Since Mudder sent me a PM directing me to this thread, I should probably comment that we looked high and low for a pen that would be suitable to his writing talents.

I think we scored a bulls-eye, since none of the pens we saw came pre-engraved with the "D" version.

And Frank, I never made the connection with all Mudder's "bic"ering - nice job!!!

The pen was actually Dawn's choice - she eschewed all the pre-chewed she had available.  This was the "Pick o' the litter", so to speak.


----------



## PR_Princess (Mar 8, 2008)

> _Originally posted by OKLAHOMAN_
> 
> Lou,Cav,Ed and Dario, Scott has thrown down the gauntlet so lets get the bickering going we need something to liven up the place.BTW Scott has Ed send you your free pen yet?
> 
> ...



Mmmm Scott, somehow I just don't seem to remember you being quite that handsome before!!! [}]
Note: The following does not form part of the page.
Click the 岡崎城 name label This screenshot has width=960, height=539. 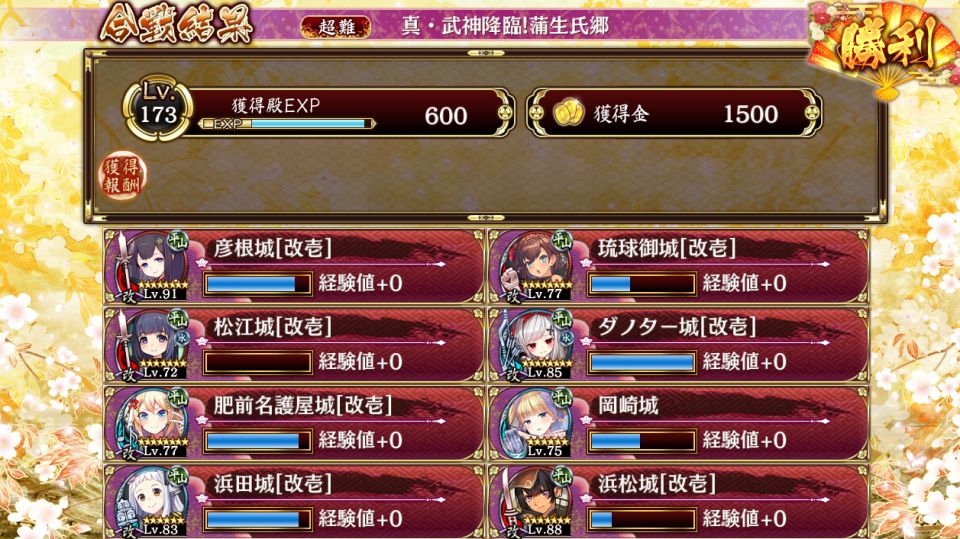pos(628,405)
BTW, have you tried to write with that pen yet?? [}][}][}]


----------



## R2 (Mar 8, 2008)

Bickering? I can't abide bickering. Avoid it like the plague, but I love a bloody good full blown stoush!![}][}]


----------



## wdcav1952 (Mar 8, 2008)

Stosh [Austral. or NZ slang] [v] to thrash or beat (a person); to fight
[n] fighting; a brawl or fight, a scrap.

Arthur, you are my kind of guy!!

How about this for a suggestion:  I think we should change the Show Off Your Pens forum to the Emperor's New Clothes forum. That can be abbreviated as "NPGJ"


----------



## alamocdc (Mar 8, 2008)

Bicker???

Bicker???

OMG, I owe everyone a huge apology!!!! I read the title of this thread wrong. Please strike and ignore all of my previous posts. I thought it said "biker"![:I][:0]


[}][]


----------



## wdcav1952 (Mar 8, 2008)

> _Originally posted by alamocdc_
> 
> Bicker???
> 
> ...



You probably could read better without that colorful gay turning outfit.  Nothing worse than a bunch of bitching bikers buoyantly buffing their..... [}]


----------



## Rifleman1776 (Mar 9, 2008)

> _Originally posted by wdcav1952_
> 
> 
> 
> ...



Was that a biker bicker?


----------



## loglugger (Mar 9, 2008)

I thought every one was playing real well untill we came to this thread. 
Bob


----------



## R2 (Mar 9, 2008)

Cav, the word is STOUSH not "stosh". I now have a score of one![}][}]


----------



## wdcav1952 (Mar 9, 2008)

> _Originally posted by R2_
> 
> Cav, the word is STOUSH not "stosh". I now have a score of one![}][}]




OMG, hoist by my own petard!!!!


----------



## Rifleman1776 (Mar 10, 2008)

> _Originally posted by wdcav1952_
> 
> 
> 
> ...



Can you say "petard" here? [:0]
BTW, wouldn't that hurt?


----------



## PrivatePens (Mar 10, 2008)

What ticks me off is that in reading this thread I just learned you could get the smock in Pink!!  Always that last to know.


----------



## GoodTurns (Mar 10, 2008)

If anyone posts a pic of Cav's petard (hoisted or not), I'M LEAVING!

    There's letters seal'd: and my two schoolfellows,
    Whom I will trust as I will adders fang'd,
    They bear the mandate; they must sweep my way
    And marshal me to knavery. Let it work;
    For 'tis the sport to have the enginer
    Hoist with his own petard; and 't shall go hard
    But I will delve one yard below their mines
    And blow them at the moon: O, 'tis most sweet,
    When in one line two crafts directly meet.


----------



## wdcav1952 (Mar 10, 2008)

> _Originally posted by GoodTurns_
> 
> If anyone posts a pic of Cav's petard (hoisted or not), I'M LEAVING!
> 
> ...



There is a quote from "Blazing Saddles" that fits here.  "Jon, you use yore tongue prettier than...." Well it is a family site so go rent the movie.


----------



## GoodTurns (Mar 10, 2008)

no need to rent...it's in my collection[}]...them wasn't my words anyhow...them's Shakespeare's!


----------



## wdcav1952 (Mar 10, 2008)

> _Originally posted by GoodTurns_
> 
> no need to rent...it's in my collection[}]...them wasn't my words anyhow...them's Shakespeare's!



Was he in the movie??


----------



## Fangar (Mar 19, 2008)

> _Originally posted by Mudder_
> 
> 
> 
> ...



IT IS A FROCK!

a Skirt...

I mean really....



Fangar


----------